» EXERCISE
The task calls for an exact copy of the records, without any images.

Excerpts from a dataset
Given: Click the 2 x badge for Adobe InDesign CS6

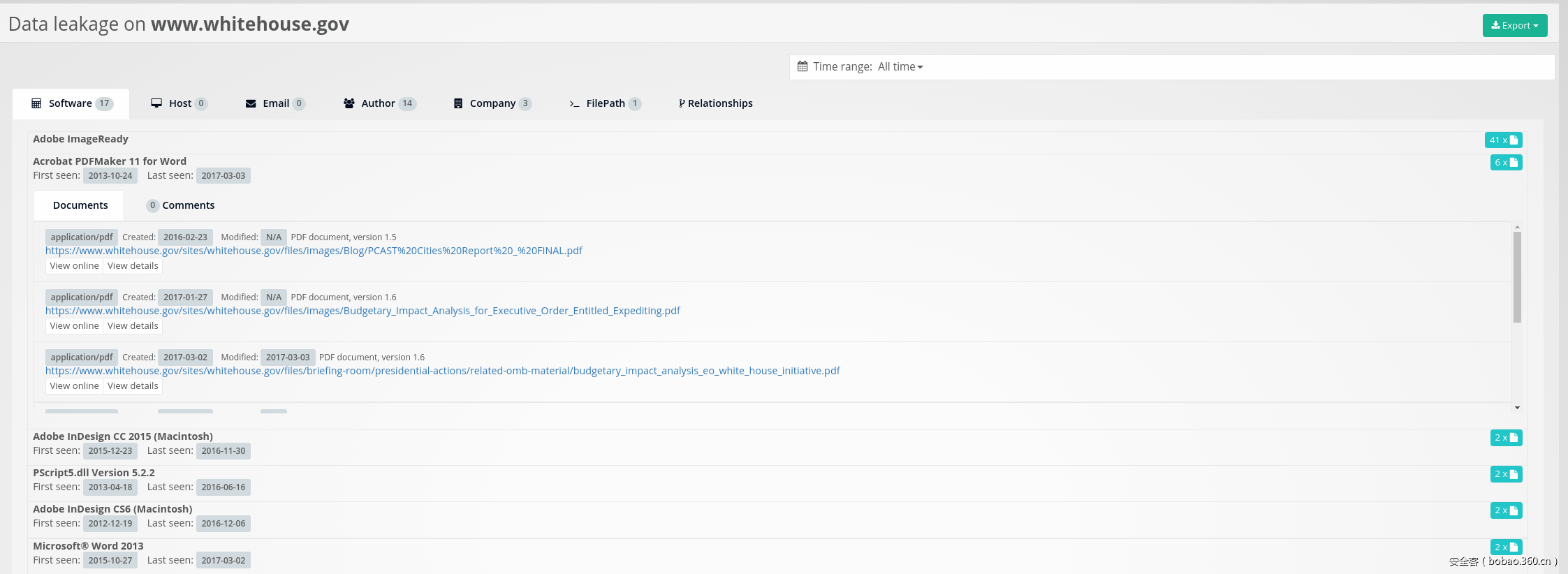Looking at the screenshot, I should pos(1506,510).
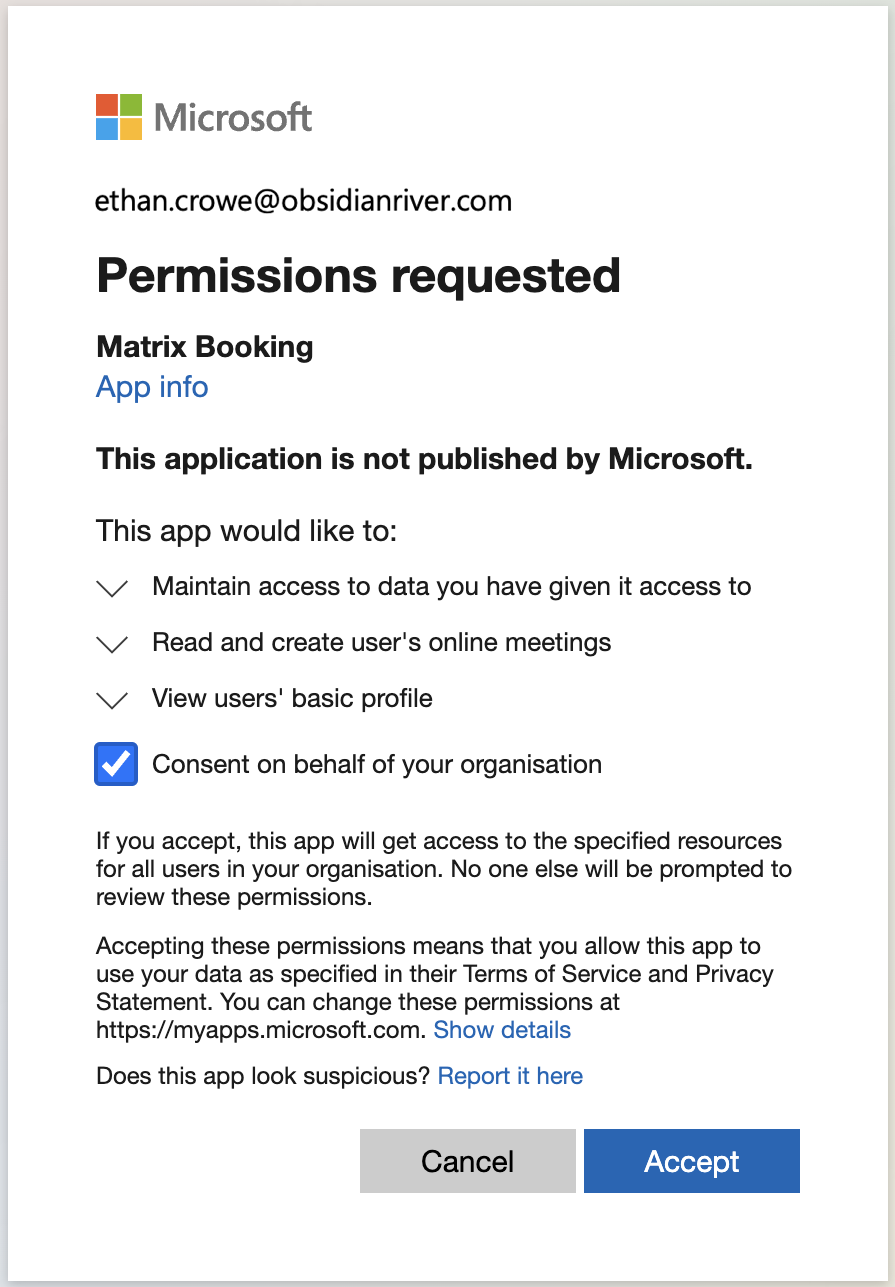The image size is (895, 1287).
Task: Click the Permissions requested heading
Action: (358, 275)
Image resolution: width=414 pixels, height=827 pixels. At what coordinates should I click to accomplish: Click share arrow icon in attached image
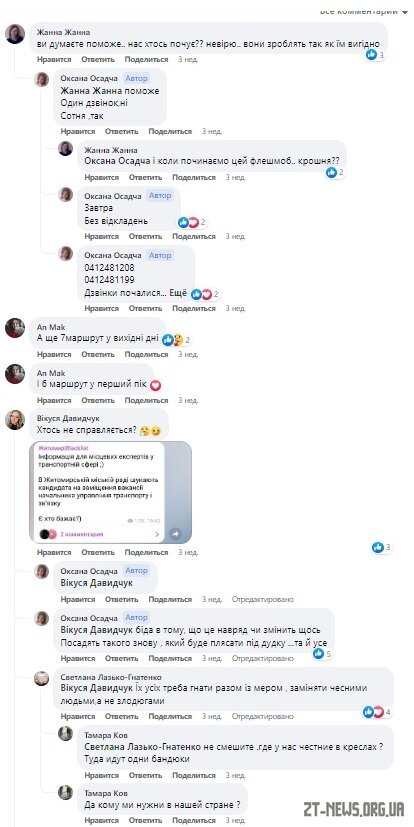tap(175, 534)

» TASK ANSWER
Given: Click the 2 x badge for Adobe InDesign CS6

Looking at the screenshot, I should pos(1506,510).
The image size is (895, 1287).
Task: Click the Permissions requested heading
Action: (358, 275)
Image resolution: width=414 pixels, height=827 pixels. At what coordinates should I click to accomplish: Click share arrow icon in attached image
tap(175, 534)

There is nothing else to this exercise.